§ Your goal
Pull out each line of the entries below that contains the word "green". Copy every such line in full.

[Collected data entries]
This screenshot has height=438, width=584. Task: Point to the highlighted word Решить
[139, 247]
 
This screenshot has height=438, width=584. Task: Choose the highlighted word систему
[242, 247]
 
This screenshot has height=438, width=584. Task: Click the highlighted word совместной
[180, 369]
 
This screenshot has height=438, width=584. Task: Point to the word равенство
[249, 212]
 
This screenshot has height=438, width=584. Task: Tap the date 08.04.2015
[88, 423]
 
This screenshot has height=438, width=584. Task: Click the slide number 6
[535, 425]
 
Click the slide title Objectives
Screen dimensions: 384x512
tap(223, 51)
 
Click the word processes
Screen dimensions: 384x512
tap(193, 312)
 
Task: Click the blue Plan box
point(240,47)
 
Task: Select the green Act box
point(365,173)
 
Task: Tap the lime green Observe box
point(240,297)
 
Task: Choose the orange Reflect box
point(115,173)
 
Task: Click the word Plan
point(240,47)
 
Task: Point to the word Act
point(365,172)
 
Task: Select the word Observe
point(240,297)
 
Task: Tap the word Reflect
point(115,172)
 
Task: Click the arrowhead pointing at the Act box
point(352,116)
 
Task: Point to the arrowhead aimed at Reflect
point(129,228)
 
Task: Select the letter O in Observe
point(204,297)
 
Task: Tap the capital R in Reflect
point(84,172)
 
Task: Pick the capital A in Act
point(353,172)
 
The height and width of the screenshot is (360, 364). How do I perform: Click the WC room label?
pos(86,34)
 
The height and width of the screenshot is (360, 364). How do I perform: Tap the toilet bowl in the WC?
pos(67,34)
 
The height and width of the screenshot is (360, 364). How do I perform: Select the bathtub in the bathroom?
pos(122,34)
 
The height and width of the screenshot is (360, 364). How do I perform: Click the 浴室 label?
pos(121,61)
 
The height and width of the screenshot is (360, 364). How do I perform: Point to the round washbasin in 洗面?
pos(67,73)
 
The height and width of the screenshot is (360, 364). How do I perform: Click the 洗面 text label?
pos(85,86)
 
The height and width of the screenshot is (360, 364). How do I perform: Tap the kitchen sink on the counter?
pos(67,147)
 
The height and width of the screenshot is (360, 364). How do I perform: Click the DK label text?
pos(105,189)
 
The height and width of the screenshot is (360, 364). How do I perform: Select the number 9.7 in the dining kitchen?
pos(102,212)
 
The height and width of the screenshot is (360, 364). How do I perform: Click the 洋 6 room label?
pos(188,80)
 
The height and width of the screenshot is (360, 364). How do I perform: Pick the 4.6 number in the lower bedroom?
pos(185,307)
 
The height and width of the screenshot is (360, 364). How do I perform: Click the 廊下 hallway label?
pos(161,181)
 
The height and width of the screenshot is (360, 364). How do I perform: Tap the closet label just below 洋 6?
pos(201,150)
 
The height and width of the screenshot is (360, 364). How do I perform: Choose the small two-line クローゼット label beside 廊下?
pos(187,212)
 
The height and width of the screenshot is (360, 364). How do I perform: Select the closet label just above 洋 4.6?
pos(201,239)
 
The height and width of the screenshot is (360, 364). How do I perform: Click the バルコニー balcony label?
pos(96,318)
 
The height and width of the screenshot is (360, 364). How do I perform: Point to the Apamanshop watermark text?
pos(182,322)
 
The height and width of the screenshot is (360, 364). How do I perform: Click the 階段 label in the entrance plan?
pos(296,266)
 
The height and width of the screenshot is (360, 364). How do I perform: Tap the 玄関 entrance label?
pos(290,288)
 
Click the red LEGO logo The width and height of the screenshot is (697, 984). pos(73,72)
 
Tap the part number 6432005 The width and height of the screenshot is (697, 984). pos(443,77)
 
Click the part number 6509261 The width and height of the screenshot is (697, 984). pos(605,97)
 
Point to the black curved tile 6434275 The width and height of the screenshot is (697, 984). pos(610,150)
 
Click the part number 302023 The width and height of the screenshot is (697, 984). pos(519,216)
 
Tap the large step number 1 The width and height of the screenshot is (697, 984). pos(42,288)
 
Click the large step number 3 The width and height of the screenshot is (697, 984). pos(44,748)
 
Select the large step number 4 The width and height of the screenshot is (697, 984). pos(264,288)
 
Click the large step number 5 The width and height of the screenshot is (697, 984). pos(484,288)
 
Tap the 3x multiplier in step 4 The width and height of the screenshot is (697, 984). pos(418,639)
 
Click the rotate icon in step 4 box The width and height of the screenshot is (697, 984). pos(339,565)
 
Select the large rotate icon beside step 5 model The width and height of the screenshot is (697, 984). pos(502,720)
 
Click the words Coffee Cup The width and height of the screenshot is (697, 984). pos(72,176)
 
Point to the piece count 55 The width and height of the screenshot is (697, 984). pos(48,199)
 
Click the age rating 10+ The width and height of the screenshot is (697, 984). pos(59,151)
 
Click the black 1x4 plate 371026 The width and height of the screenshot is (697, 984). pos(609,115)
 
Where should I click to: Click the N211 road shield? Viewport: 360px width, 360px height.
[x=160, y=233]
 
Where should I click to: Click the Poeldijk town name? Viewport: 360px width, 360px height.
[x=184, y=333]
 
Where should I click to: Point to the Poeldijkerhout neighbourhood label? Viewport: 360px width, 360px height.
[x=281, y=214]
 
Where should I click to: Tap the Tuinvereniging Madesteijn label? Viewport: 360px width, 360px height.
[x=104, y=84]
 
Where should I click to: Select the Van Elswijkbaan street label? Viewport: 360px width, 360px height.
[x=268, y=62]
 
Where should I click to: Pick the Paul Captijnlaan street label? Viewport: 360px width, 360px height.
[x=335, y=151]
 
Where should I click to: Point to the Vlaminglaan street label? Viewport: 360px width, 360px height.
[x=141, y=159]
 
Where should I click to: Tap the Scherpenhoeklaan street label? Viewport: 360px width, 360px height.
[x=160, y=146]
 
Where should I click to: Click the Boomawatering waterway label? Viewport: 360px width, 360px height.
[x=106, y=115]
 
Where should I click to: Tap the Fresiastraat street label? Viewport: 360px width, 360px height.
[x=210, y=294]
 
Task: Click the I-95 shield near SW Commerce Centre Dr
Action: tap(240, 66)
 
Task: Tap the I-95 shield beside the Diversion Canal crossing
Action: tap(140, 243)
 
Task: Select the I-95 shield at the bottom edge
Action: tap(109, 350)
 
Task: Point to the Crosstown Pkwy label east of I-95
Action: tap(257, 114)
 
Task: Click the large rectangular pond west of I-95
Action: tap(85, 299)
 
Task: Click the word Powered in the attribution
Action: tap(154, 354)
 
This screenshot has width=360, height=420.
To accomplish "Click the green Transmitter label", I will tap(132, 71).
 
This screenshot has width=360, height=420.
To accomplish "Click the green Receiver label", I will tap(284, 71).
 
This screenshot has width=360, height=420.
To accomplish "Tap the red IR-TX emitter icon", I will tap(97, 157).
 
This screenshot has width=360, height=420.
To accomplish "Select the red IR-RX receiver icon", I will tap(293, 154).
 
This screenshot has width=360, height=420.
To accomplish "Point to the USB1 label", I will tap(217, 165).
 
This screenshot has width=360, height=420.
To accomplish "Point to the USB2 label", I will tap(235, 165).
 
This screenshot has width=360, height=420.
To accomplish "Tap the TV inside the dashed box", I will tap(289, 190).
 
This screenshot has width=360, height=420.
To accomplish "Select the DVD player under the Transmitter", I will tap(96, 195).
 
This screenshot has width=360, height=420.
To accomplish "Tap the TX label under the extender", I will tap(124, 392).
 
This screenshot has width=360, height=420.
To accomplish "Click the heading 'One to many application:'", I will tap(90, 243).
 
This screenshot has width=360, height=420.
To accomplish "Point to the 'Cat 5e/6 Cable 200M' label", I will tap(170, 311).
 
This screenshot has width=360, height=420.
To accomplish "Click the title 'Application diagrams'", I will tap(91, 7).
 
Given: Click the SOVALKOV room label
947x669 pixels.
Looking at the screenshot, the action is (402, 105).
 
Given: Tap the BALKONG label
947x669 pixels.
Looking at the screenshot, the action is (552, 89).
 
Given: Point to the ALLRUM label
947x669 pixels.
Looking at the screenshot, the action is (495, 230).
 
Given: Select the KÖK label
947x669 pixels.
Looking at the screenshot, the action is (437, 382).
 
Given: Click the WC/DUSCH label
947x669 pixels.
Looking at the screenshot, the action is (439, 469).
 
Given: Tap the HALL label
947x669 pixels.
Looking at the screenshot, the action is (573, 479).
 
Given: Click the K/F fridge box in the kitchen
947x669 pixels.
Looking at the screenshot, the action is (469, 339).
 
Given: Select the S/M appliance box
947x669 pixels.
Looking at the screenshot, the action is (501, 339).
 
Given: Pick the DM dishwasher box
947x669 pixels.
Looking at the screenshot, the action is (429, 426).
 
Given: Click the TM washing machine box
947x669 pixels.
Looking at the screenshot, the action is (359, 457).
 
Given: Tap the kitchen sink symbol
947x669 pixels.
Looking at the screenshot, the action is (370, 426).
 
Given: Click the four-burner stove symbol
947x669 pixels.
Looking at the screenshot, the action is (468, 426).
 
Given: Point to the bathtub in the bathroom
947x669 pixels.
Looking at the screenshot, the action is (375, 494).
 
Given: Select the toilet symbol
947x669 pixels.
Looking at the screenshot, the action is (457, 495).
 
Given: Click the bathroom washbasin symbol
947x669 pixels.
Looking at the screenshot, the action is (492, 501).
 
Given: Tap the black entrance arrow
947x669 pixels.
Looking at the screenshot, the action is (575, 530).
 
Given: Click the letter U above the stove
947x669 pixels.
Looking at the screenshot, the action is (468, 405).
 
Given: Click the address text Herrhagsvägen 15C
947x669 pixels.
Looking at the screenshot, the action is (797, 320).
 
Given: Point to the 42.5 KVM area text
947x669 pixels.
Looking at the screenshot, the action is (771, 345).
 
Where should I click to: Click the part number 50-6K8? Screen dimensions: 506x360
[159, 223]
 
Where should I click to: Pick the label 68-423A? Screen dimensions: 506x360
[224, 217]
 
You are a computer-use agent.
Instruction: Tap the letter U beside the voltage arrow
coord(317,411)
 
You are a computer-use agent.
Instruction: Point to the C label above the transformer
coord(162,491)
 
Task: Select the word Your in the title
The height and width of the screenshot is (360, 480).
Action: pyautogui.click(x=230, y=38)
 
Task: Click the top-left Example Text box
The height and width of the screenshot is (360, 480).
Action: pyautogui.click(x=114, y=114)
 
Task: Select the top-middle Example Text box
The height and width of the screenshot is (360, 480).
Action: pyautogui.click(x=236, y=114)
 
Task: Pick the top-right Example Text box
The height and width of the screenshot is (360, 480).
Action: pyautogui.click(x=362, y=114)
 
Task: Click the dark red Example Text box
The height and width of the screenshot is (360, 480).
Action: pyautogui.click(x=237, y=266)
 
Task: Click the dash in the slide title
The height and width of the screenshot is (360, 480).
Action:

§ Completed task
Task: Select the green Act box
Task: Tap the lime green Observe box
To accomplish "Click the green Transmitter label", I will tap(132, 71).
To accomplish "Click the green Receiver label", I will tap(284, 71).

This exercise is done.